» Stored rows:

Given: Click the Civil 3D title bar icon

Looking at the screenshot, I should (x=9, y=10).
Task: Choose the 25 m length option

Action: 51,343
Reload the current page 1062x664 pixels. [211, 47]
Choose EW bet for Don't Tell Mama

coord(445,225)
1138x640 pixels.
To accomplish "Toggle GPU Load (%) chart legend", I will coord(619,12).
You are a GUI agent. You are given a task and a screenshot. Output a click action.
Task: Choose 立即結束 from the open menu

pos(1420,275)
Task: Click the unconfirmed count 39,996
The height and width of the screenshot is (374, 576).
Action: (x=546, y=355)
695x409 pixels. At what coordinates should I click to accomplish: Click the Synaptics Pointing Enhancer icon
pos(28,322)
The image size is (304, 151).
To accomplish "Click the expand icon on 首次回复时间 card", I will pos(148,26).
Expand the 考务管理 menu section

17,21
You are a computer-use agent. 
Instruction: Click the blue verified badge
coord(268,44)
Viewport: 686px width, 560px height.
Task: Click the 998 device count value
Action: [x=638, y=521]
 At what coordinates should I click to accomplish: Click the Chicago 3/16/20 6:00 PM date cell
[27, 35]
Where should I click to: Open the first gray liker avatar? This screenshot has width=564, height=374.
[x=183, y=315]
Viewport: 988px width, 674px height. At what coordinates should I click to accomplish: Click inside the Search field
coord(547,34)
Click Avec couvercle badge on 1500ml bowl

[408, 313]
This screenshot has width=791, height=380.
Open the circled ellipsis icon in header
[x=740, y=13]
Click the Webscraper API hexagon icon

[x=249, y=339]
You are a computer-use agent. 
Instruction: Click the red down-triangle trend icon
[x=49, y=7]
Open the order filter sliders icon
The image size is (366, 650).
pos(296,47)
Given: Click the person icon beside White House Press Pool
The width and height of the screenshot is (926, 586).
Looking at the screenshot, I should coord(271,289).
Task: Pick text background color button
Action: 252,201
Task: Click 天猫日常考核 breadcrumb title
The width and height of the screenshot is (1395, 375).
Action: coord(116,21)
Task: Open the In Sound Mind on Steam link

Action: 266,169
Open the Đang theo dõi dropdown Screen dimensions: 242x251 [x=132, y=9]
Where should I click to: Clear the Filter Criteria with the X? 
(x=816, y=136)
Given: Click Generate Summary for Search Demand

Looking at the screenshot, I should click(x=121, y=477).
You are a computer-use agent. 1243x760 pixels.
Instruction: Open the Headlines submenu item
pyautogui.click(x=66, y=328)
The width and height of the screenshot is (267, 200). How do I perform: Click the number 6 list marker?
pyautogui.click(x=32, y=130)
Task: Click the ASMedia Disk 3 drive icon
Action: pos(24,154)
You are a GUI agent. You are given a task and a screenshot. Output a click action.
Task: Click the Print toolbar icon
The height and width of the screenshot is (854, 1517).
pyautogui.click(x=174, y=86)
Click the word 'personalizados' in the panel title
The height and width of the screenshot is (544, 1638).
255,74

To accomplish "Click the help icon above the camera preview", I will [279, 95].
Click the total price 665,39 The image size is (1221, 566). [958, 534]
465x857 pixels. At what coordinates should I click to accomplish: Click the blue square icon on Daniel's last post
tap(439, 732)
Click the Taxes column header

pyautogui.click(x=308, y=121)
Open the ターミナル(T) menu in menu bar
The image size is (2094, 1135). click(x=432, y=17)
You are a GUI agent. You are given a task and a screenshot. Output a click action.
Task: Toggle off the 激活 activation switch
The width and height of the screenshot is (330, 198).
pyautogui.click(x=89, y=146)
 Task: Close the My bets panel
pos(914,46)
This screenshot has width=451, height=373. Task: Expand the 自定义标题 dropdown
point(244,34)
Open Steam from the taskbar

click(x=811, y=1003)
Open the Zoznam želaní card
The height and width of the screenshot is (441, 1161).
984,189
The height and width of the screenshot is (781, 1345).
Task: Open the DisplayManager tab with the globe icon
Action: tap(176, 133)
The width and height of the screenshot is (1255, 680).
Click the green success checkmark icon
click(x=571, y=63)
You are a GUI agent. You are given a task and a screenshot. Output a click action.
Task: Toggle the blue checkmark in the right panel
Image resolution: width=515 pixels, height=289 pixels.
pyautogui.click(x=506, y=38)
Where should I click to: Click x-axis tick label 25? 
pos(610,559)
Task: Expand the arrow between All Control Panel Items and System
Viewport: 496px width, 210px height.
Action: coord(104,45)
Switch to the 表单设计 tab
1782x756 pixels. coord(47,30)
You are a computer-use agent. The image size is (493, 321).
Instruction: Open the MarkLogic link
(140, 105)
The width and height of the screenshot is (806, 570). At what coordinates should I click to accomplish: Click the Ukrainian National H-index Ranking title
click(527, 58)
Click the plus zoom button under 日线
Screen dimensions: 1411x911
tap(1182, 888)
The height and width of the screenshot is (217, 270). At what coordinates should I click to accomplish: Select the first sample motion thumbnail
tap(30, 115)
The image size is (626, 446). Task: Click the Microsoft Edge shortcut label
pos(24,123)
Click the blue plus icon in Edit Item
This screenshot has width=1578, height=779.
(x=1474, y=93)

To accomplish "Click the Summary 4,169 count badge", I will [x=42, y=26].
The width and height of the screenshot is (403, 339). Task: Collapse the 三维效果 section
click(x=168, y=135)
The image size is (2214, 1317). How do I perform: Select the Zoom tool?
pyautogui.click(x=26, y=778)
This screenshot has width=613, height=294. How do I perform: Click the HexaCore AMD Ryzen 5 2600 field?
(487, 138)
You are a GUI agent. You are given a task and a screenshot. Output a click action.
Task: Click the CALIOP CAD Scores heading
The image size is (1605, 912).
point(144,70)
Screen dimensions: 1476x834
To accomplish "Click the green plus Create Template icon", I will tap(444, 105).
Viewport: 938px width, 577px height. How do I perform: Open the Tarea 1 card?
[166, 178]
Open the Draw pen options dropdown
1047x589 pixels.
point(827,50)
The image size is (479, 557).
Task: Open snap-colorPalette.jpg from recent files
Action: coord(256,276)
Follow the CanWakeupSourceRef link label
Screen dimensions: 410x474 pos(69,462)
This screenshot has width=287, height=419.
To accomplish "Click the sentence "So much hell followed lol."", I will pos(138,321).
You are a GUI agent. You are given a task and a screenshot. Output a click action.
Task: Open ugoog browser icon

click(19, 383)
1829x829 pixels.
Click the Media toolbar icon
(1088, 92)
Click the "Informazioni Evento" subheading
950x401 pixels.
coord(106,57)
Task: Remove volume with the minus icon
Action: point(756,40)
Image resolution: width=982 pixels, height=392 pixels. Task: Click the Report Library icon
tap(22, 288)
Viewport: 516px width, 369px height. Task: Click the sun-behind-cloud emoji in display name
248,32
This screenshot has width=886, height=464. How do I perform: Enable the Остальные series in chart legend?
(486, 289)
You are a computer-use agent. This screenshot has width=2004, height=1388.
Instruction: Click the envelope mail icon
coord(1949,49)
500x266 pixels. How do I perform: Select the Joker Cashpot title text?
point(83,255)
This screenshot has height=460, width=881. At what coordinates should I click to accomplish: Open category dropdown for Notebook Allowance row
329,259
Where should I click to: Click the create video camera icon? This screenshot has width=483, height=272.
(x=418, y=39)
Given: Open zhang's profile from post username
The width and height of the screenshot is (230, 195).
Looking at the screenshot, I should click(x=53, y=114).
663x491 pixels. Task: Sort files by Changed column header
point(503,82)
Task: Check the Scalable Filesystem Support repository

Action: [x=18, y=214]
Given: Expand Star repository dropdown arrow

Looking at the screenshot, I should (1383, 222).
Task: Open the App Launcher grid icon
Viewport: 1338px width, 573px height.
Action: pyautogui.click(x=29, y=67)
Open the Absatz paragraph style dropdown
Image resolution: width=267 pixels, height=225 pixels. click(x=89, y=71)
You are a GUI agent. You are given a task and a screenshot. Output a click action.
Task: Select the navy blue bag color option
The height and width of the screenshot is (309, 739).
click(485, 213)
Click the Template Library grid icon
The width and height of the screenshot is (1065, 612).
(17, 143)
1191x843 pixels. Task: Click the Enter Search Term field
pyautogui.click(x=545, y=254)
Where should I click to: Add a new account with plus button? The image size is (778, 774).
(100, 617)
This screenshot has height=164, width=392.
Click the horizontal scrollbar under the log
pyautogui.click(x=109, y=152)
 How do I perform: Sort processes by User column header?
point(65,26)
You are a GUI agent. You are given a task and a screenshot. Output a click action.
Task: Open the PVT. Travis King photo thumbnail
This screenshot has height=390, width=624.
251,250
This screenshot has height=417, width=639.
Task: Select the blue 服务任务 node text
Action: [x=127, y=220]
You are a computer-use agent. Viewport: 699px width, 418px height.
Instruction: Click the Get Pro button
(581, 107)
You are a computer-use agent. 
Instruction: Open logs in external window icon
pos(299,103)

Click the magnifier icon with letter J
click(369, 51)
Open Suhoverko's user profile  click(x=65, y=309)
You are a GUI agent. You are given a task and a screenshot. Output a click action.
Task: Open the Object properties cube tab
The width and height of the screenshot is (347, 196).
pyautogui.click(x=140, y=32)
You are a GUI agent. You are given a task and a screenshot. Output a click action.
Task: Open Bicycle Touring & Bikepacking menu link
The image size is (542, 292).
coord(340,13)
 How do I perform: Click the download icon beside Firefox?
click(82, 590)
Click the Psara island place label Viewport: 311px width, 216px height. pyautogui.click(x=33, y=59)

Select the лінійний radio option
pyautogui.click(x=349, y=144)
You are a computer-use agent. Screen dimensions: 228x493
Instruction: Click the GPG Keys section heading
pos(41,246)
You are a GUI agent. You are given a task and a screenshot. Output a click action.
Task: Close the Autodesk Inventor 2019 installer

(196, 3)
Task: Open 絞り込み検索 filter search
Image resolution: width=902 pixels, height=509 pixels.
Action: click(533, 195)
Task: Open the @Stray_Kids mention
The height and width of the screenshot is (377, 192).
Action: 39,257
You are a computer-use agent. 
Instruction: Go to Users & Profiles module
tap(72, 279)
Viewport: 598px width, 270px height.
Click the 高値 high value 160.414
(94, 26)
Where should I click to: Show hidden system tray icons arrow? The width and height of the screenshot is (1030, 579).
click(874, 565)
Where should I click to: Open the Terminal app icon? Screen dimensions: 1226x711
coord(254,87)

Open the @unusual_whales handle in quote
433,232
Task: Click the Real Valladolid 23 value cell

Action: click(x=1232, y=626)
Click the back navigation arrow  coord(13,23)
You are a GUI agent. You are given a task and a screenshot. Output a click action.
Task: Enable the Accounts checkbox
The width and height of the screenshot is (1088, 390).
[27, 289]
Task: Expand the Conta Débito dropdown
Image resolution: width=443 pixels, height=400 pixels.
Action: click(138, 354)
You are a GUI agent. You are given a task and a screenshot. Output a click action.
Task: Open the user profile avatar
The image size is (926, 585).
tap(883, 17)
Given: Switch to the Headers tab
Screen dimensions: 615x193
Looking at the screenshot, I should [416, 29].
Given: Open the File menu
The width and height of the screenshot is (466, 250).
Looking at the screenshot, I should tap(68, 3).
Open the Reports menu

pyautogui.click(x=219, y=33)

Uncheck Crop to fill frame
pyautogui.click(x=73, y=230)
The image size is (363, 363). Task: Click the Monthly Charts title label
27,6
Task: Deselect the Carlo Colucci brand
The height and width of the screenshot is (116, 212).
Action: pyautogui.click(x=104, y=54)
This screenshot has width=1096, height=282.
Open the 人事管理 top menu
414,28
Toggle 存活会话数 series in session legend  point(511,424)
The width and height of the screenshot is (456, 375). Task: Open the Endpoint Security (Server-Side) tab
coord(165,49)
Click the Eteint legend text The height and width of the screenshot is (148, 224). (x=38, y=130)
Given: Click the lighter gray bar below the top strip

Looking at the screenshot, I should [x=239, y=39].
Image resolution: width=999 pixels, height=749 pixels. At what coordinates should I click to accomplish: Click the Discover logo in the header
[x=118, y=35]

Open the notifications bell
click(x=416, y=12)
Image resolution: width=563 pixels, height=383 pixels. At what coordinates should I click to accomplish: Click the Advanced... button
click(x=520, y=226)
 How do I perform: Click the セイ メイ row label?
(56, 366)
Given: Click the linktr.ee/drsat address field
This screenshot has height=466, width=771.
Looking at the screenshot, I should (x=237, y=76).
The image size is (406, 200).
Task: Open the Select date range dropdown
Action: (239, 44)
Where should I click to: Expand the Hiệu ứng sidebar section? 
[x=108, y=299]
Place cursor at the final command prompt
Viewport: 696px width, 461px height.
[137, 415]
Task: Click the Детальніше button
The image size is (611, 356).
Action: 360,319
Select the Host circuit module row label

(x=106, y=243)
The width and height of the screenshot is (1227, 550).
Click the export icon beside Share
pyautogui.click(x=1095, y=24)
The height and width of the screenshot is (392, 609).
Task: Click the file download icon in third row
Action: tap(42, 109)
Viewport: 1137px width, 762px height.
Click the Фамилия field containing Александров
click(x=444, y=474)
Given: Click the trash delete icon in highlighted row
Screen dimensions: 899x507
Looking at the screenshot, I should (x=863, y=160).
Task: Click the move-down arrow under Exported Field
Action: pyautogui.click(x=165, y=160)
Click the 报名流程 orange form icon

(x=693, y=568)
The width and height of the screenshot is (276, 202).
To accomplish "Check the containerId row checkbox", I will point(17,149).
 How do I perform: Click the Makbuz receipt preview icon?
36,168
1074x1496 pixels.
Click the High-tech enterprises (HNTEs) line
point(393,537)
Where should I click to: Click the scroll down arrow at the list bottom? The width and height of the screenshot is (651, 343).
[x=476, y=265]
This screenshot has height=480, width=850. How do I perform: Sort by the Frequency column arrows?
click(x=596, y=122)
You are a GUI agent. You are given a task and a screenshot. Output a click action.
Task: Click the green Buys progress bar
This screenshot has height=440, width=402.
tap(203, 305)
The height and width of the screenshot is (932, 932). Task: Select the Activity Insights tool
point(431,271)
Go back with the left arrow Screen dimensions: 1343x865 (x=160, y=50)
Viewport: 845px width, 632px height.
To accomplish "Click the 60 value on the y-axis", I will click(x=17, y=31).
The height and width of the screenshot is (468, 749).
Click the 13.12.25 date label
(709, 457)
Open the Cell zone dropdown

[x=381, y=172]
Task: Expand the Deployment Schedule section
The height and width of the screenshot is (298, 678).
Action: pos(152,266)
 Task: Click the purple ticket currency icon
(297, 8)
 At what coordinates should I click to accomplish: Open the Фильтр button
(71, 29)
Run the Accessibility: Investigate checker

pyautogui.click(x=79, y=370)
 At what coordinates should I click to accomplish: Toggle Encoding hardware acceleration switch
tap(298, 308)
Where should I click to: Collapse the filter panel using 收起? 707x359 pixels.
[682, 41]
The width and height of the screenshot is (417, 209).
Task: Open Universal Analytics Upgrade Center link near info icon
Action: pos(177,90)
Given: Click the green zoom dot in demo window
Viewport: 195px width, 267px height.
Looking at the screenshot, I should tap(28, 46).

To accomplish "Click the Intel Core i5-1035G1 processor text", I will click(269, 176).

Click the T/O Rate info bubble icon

» What you have to do: What do you get when you return the stretch of the listing from the line containing "Task: Click the unconfirmed count 39,996" through the line containing "I will pos(148,26).", copied exactly?

» Response to this task:
Task: Click the unconfirmed count 39,996
The height and width of the screenshot is (374, 576).
Action: (x=546, y=355)
695x409 pixels. At what coordinates should I click to accomplish: Click the Synaptics Pointing Enhancer icon
pos(28,322)
The image size is (304, 151).
To accomplish "Click the expand icon on 首次回复时间 card", I will pos(148,26).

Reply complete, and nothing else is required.